非機能要件は、口頭では曖昧になりがちです。要開示項目を使って、ベンダーに具体的な水準を書面で開示してもらうと、比較が明確になります。最低限おさえたい確認事項を挙げます。

  • 稼働時間・計画停止・RTO/RLOは、具体的な数値で示されているか
  • 大規模災害時のDR・データ冗長化の方針は、自院のBCPと整合するか
  • 同時アクセス数・レスポンスは、自院のピーク時規模に耐えるか
  • 障害時のベンダー対応時間・駆けつけ体制は、自院の運用時間に合うか
  • 移行の役割分担・リハーサル回数は、無理のない計画になっているか
  • 各種安全管理ガイドラインへの適合と、脆弱性診断の実施状況

標準仕様を使った導入の進め方(RFP)

標準仕様は、病院とベンダーが同じ基準で対話するための共通言語です。導入・更新にあたっては、これをRFP(提案依頼書)や要件定義の骨格として活用すると、比較の精度と交渉の透明性が高まります。

具体的には、機能一覧で自院に必要な機能の実装有無を確認し、非機能の要開示項目で可用性・セキュリティ・移行の内容を提示してもらいます。これにより、営業トークに左右されない客観的な評価が可能になります。
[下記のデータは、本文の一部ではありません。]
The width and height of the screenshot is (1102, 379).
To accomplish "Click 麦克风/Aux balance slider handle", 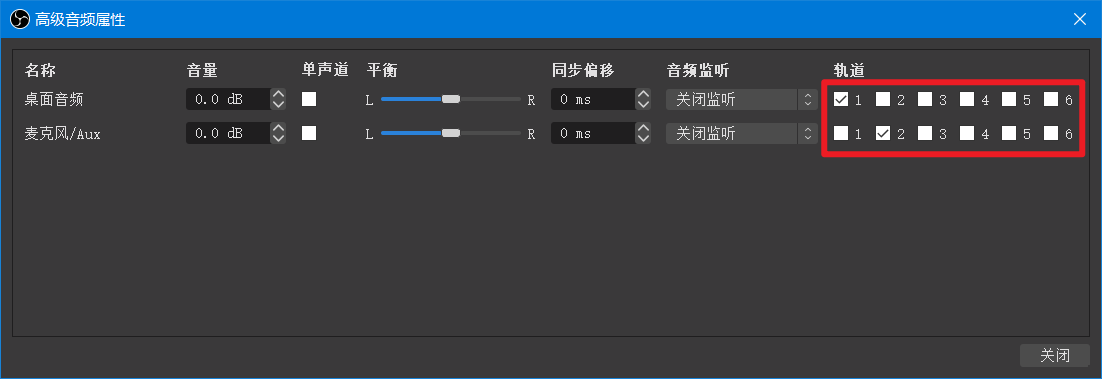I will point(450,133).
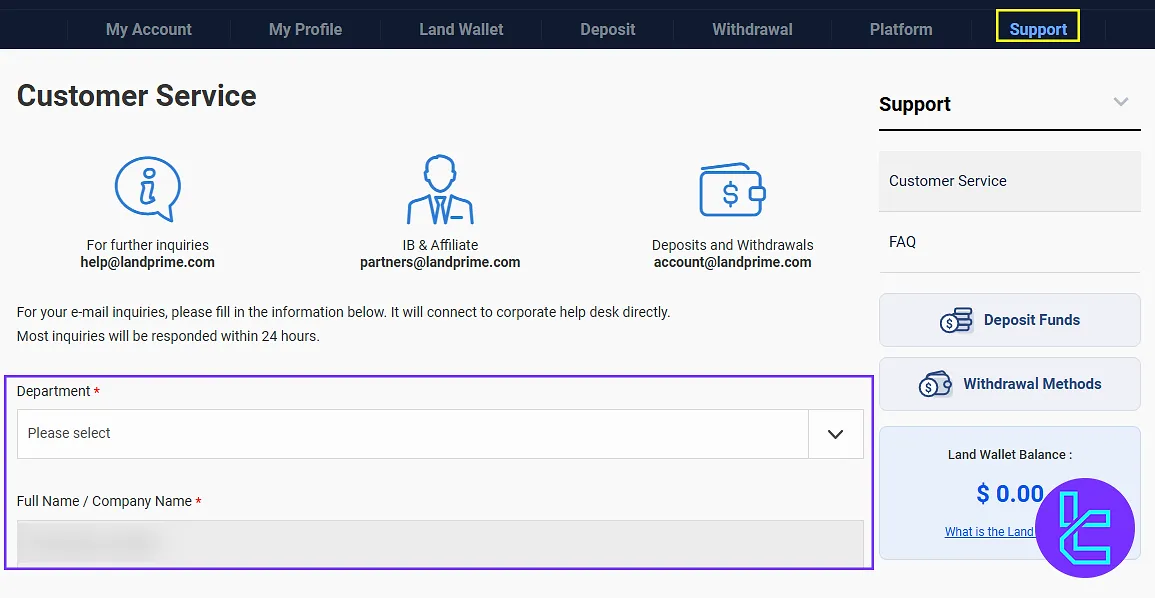1155x598 pixels.
Task: Open the Department dropdown arrow
Action: (835, 434)
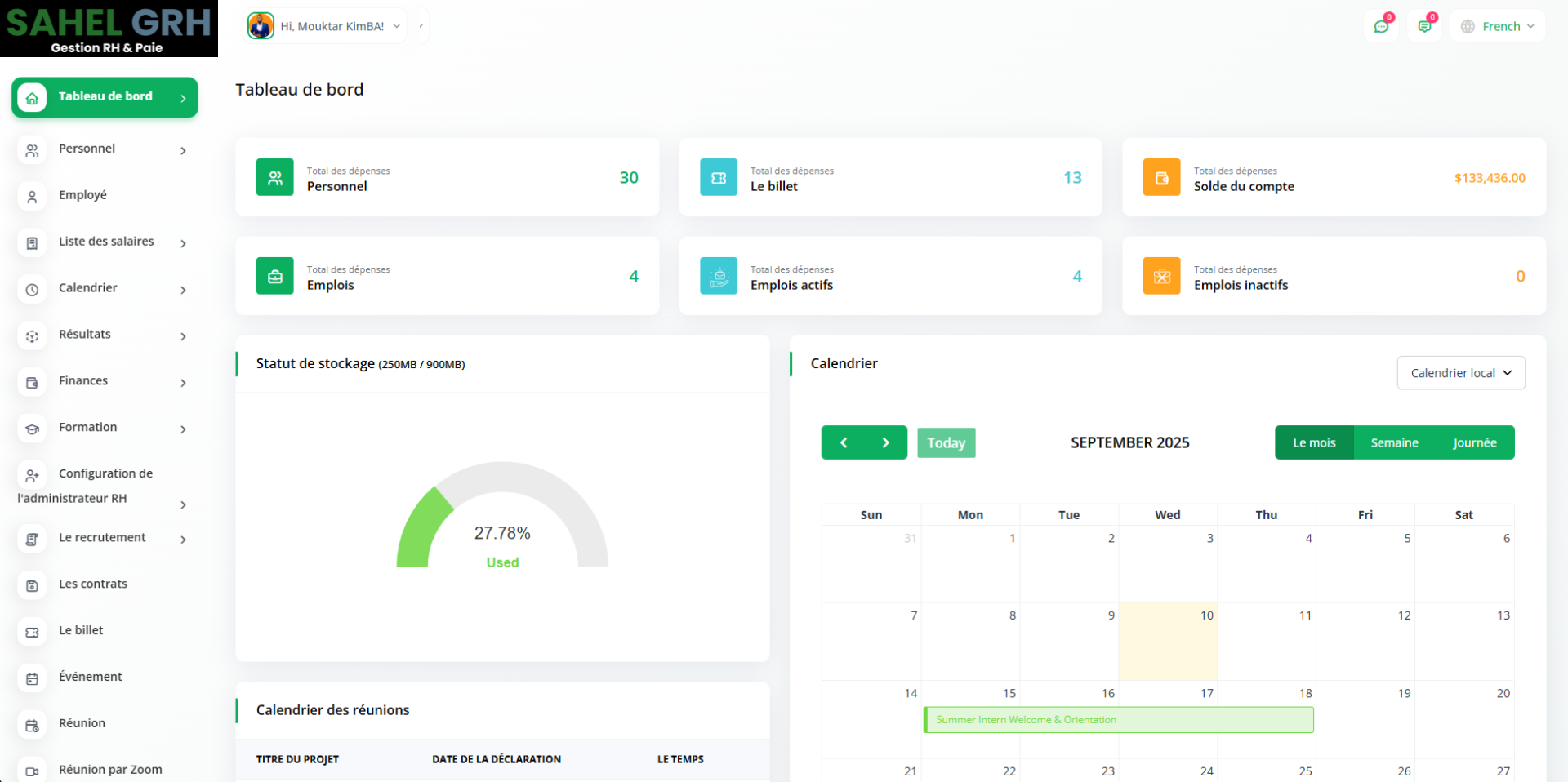The image size is (1568, 782).
Task: Click the Emplois inactifs orange icon
Action: click(x=1161, y=276)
  • 機能一覧を自院向けに絞り込み、必須機能の実装有無を各社に回答させる
  • 要開示項目を提示し、可用性・性能・運用・移行・セキュリティを書面で開示させる
  • 回答を横並び表にして、経営層・現場・情報システムで合議する

契約後・運用開始後の見直し

非機能要件は、契約時に確認して終わりではありません。診療科の追加や患者数の増加、制度改正などで、求められる水準は時間とともに変わります。定期的に、実際の稼働実績と当初の目標値を突き合わせることが大切です。

たとえば、障害が起きた際に実際のRTOがどうだったか、レスポンスは想定内だったかを記録し、ベンダーと定期的に振り返る仕組みを作っておくと、品質を継続的に維持・改善できます。

  • 稼働実績・障害対応の記録を残し、目標値と定期的に比較する
  • 診療科・患者数の変化に応じて、性能や可用性の要求を見直す

想定Q&A

  • Q. 非機能は後回しでよい? A. いいえ。障害・災害時に効く領域で、診療継続性を左右します。早期に確認を。
  • Q. RTOは短いほど良い? A. 短いほど安心ですが費用も上がります。自院の許容範囲との釣り合いが要点です。
  • Q. クラウドはセキュリティが不安? A. 安全管理ガイドライン遵守と脆弱性診断の実施状況を確認すれば判断できます。

まとめ

非機能要件は、電子カルテを「安心して使い続けられるか」を左右する基準です。標準仕様の要開示項目を活用すれば、中小病院でも可用性・性能・運用・移行・セキュリティを客観的に確認できます。

Sakigake は、クラウド・ネイティブかつ標準仕様の思想に沿った電子カルテを目指しています。全3編を通じて、機能と非機能の両面から標準仕様を読み解いてきました。制度・要件は改訂され得るため、最新は必ず厚生労働省・デジタル庁の一次情報でご確認ください。